For the second part of The Early Show series, "The Bratty Bunch," consumer correspondent Susan Koeppen wanted to see how people react to unruly children. She used hidden cameras to record child actors who behaved like brats and annoyed the people around them.

The social experiment began on a New York City bus when a boy kicked the seat of the lady sitting in front of him. The pretend mother ignored his behavior. Immediately, the woman asks him to stop. When he doesn't, she gets up and moves.

"I was thinking I was very glad I wasn't on an airplane and this was only going to be lasting about 20 minutes or so," she told Koeppen.

Another woman looked ready to explode but changed her seat instead of losing her temper. Another passenger scolded the boy.

"How many times do I have to ask you to stop kicking me?" she asked him.

When that didn't work, she simply glared at him.

"I was really disappointed at the parent not helping to discipline the kid," she said.

In her book, "Raising Respectful Children In a Disrespectful World," Jill Rigby says too many parents are tolerating bad behavior and they're creating a generation of "aristobrats."

"We are seeing children today who think they are the king or queen of their home, and their parents are to live in subservience to them," she said.

Koeppen brought a pretend mother and daughter to a New York City park. The mother zoned out while the little girl ran all over the park, screaming.

A woman asks her to stop, but the actress said: "My mommy says it's OK," the girl responded.

"Oh, I am scared to death that my son will end up like one himself," the woman told Koeppen.

Another mother is also annoyed by the girl. She doesn't say anything, but when the girl starts kicking sand, the woman leaves. She says she wanted to set a good example for her son.

"Yeah, I didn't want to get into a confrontation over it with the mother or the child," she said.

Rigby says she did the right thing.

"Put the welfare of the child first," she said. "If I stood up and said, 'Would you do something about your brat?' is the parent going to do anything? No."

But possibly the most annoying scenario is a child acting out in a restaurant. The actress yells loudly about wanting her food and clangs her silverware against her glass.

One couple says something to the family and complains to the waitress.
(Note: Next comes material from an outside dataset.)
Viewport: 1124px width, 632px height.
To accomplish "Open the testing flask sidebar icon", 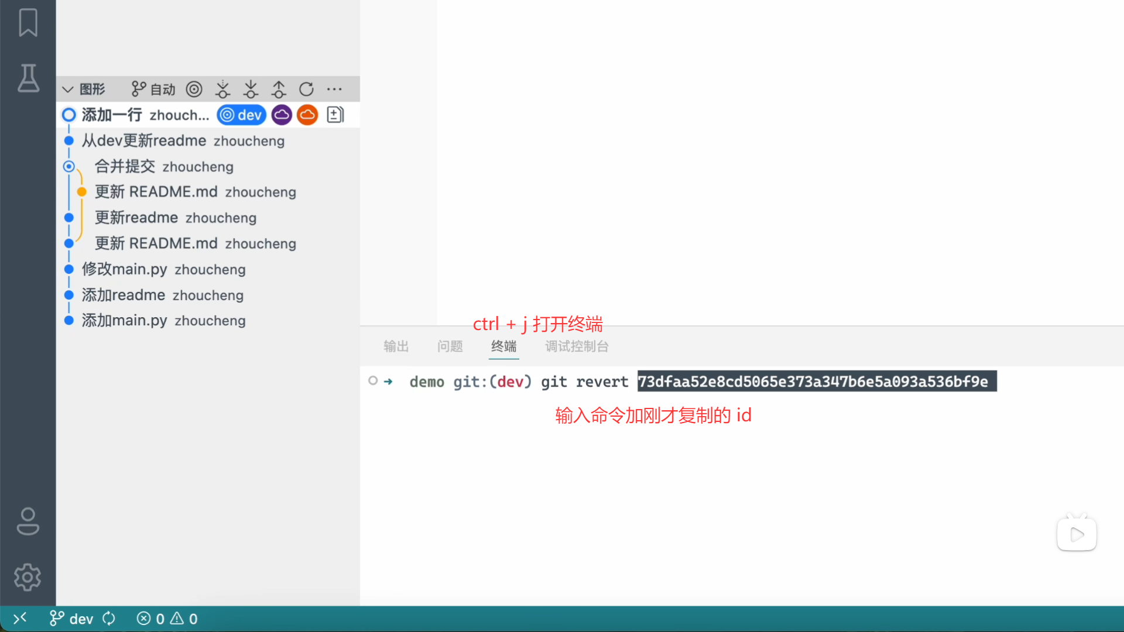I will click(28, 78).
Another woman actually leaves her own meal to confront our little noise maker.

"You'd probably make a very good musician," she tells the girl.

"I told the mother, and the mother didn't look at me, so I thought this is a mother who can't control her children," she told Koeppen.

Rigby said that she thinks most parents allow their children to misbehave simply because they do not know how to discipline them.

"I truly believe that parents don't mean to allow their kids to be disrespectful and disruptive, but they really don't have the skills or know-how themselves," she said.